A major slide took out the main power transmission line that supplies the Telluride region Sunday evening. Details are still sketchy but it appears the slide wiped out a transmission pole and also buried the access road into the small adjacent community of Ophir under numerous piles of debris some in excess of 20 feet deep. The county road and bridge crews got a single lane punched through to Ophir late Monday evening.

There is a back up line from another power source but it is undersized to supply all the needs of the town, ski area and region. So the local power company cut power to the ski area and other non-essential users and is managing the load so that the back up line can provide power. They are pleading with local residents to reduce power consumption during the morning and evening peak load periods. A number of the large users have removed themselves from the grid and are operating on stand-by bakup power (co-generation). So far, rolling blackouts have not proved necessary, but this could change if the demands exceed the capacity of the line.

The ski area opened late Monday because the power outage also effected the communications tower without which ski areas cease to function. 8 of the 16 lifts can operate "normally" under auxiliary power so once the comm center was back up and running the ski area opened for business - good thing because another 9" of snow Sunday night (~ 3 feet storm total) has the conditions merely perfect.

During the slide event, only about half of the snowpack in the starting zone released so there is concern that any repair efforts are in danger of another slide. This could be mitigated by avi-control work, but the slide zone has historical run down into the town of Ophir where a few structures could be in jeopardy. The lawyers are still trying to sort out liablity issues if additional control work produced climax type results.
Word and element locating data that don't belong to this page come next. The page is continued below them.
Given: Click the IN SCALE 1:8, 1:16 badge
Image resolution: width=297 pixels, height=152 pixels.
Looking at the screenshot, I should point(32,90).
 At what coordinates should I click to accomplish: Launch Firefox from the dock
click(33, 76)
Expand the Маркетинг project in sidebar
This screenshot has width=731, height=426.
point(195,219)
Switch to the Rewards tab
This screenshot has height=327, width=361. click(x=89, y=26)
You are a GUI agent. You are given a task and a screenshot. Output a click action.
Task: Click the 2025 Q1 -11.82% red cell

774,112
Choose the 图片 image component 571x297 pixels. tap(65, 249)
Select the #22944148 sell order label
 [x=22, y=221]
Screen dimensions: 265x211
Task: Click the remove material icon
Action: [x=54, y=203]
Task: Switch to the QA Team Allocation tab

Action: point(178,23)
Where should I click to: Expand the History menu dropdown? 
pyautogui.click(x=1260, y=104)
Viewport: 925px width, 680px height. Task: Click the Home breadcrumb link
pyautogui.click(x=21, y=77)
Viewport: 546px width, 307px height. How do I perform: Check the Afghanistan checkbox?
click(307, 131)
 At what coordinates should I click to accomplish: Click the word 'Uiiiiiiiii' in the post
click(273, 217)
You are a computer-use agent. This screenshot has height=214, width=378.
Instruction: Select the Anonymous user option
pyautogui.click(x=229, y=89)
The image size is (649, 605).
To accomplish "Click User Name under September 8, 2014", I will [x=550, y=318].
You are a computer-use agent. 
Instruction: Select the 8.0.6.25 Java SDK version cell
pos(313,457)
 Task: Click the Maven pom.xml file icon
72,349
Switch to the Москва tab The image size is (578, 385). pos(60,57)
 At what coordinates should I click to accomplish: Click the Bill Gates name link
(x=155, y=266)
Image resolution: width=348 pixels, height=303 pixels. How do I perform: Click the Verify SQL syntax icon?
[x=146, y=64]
So in the mean time, everyone is waiting, hoping that the main transmission line can be repaired soon.

This power incident will likely fuel heated debates about power line upgrades, already in the spotlight because Tri-State (power supplier) wanted to upgrade the backup line, predicting that this sort of incident would have this sort of impact. During the Environmental Assessment to determine the impacts of the upgrade, it was determined that visual impacts, where the upgraded line would cross mesa view corridors, could be mitigated by undergrounding the line. The County wants Tri-State to pick up the extra construction costs of undergrounding, and of course Tri-State doesn't want the extra costs.

#2 ccslider

    ccslider

  • Industry II
  • 186 Posts:

Posted 02 March 2004 - 01:14 PM

Here's a photo of the runout zone. The transmission line runs perpendicular to the slidepath just below the trees on the valley floor. The wind blast probably did most of the damage.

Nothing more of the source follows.